Re: [RFC PATCH v3 03/10] PM: Introduce an Energy Model management framework

From: Quentin Perret
Date: Wed Jun 06 2018 - 12:26:58 EST


On Wednesday 06 Jun 2018 at 16:29:50 (+0100), Quentin Perret wrote:
> On Wednesday 06 Jun 2018 at 17:20:00 (+0200), Juri Lelli wrote:
> > > > This brings me to another question. Let's say there are multiple users of
> > > > the Energy Model in the system. Shouldn't the units of frequency and power
> > > > not standardized, maybe Mhz and mW?
> > > > The task scheduler doesn't care since it is only interested in power diffs
> > > > but other user might do.
> > >
> > > So the good thing about specifying units is that we can probably assume
> > > ranges on the values. If the power is in mW, assuming that we're talking
> > > about a single CPU, it'll probably fit in 16 bits. 65W/core should be
> > > a reasonable upper-bound ?
> > > But there are also vendors who might not be happy with disclosing absolute
> > > values ... These are sometimes considered sensitive and only relative
> > > numbers are discussed publicly. Now, you can also argue that we already
> > > have units specified in IPA for ex, and that it doesn't really matter if
> > > a driver "lies" about the real value, as long as the ratios are correct.
> > > And I guess that anyone can do measurement on the hardware and get those
> > > values anyway. So specifying a unit (mW) for the power is probably a
> > > good idea.
> >
> > Mmm, I remember we fought quite a bit while getting capacity-dmpis-mhz
> > binding accepted, and one of the musts was that the values were going to
> > be normalized. So, normalized power values again maybe?
>
> Hmmm, that's a very good point ... There should be no problems on the
> scheduler side -- we're only interested in correct ratios. But I'm not
> sure on the thermal side ... I will double check that.

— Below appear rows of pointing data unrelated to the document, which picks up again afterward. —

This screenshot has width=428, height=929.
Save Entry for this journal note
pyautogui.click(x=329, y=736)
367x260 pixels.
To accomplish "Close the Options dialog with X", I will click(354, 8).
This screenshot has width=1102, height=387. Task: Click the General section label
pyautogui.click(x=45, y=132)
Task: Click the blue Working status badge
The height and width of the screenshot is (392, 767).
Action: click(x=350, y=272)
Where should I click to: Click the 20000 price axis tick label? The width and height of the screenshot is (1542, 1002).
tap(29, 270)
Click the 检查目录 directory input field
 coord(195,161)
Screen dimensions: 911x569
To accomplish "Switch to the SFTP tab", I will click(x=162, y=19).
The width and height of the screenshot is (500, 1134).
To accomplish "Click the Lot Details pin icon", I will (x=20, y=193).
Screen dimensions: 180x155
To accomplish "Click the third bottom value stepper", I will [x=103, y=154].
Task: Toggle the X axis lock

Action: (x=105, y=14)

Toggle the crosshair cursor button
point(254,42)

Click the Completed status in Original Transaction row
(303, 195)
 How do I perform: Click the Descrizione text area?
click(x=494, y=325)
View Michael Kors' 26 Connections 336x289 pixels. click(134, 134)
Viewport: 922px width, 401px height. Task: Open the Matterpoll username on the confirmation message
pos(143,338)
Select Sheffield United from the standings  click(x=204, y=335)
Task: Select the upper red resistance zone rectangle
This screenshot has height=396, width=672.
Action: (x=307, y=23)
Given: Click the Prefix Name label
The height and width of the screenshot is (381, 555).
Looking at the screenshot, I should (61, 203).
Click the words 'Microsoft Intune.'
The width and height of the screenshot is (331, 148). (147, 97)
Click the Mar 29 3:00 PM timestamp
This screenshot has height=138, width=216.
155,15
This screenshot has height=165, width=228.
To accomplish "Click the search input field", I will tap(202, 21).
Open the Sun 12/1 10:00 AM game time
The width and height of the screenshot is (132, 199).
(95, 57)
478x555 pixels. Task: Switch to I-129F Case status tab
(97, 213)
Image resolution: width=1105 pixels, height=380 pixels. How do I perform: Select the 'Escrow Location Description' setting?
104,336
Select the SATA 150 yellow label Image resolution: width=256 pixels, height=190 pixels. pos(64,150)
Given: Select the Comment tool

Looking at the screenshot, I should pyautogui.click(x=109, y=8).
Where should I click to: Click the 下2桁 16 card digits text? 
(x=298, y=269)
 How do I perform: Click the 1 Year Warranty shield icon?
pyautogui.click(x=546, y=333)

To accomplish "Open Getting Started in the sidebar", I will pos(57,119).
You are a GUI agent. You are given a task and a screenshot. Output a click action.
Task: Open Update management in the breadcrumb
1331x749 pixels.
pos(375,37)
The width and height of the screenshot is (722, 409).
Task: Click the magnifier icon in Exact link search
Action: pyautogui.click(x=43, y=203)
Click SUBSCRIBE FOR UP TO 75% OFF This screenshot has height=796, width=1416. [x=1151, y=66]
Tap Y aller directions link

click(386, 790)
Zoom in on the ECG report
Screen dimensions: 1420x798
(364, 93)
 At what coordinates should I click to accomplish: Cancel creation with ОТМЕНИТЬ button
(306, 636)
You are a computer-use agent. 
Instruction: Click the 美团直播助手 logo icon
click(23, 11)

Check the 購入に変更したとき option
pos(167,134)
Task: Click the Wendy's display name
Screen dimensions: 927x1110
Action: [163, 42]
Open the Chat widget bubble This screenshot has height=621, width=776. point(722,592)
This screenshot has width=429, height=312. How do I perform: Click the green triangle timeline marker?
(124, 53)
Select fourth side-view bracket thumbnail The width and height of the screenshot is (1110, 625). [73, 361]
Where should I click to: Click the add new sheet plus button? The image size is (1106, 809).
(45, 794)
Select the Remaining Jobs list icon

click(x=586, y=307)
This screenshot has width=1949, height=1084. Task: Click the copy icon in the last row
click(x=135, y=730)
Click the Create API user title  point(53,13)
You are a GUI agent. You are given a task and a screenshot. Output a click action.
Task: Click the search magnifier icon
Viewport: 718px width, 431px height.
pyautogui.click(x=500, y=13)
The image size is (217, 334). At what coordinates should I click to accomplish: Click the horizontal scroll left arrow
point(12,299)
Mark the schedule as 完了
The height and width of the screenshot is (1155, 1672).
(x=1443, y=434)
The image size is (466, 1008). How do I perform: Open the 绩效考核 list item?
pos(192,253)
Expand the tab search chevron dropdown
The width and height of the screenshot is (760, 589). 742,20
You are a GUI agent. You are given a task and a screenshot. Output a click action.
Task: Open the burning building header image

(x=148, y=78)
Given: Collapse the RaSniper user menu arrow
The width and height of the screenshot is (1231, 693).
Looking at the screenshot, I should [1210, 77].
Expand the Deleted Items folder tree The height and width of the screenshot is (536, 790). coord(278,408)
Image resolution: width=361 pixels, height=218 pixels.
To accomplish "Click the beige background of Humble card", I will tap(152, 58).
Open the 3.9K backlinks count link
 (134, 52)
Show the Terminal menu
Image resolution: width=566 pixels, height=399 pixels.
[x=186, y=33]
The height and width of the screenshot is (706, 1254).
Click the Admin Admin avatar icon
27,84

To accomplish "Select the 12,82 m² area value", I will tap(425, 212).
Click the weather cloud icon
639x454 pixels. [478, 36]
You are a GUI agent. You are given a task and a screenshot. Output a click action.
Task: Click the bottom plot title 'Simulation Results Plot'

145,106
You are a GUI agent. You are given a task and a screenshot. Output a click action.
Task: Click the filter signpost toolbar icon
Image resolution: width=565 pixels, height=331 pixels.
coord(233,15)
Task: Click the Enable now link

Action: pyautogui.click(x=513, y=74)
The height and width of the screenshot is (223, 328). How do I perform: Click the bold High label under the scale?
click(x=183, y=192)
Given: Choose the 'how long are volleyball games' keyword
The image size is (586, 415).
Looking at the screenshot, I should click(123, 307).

So, IPA needs to compare the power of the CPUs with the power of other
things (e.g. GPUs). So we can't normalize the power of the CPUs without
normalizing in the same scale the power of the other devices. I see two
possibilities:

1) we don't normalize the CPU power values, we specify them in mW, and
we document (and maybe throw a warning if we see an issue at runtime)
the max range of values. The max expected power for a single core
could be 65K for ex (16bits). And based on that we can verify
overflow and precision issues in the algorithms, and we keep it easy
to compare the CPU power numbers with other devices.

2) we normalize the power values, but that means that the EM framework
has to manage not only CPUs, but also other types of devices, and
normalized their power values as well. That's required to keep the
scale consistent across all of them, and keep comparisons doable.
But if we do this, we still have to keep a normalized and a "raw"
version of the power for all devices. And the "raw" power must still
be in the same unit across all devices, otherwise the re-scaling is
broken. The main benefit of doing this is that the range of
acceptable "raw" power values can be larger, probably 32bits, and
that the precision of the normalized range is arbitrary.

I feel like 2) involves a lot of complexity, and not so many benefits,
so I'd be happy to go with 1). Unless I forgot something ?

Thanks,
Quentin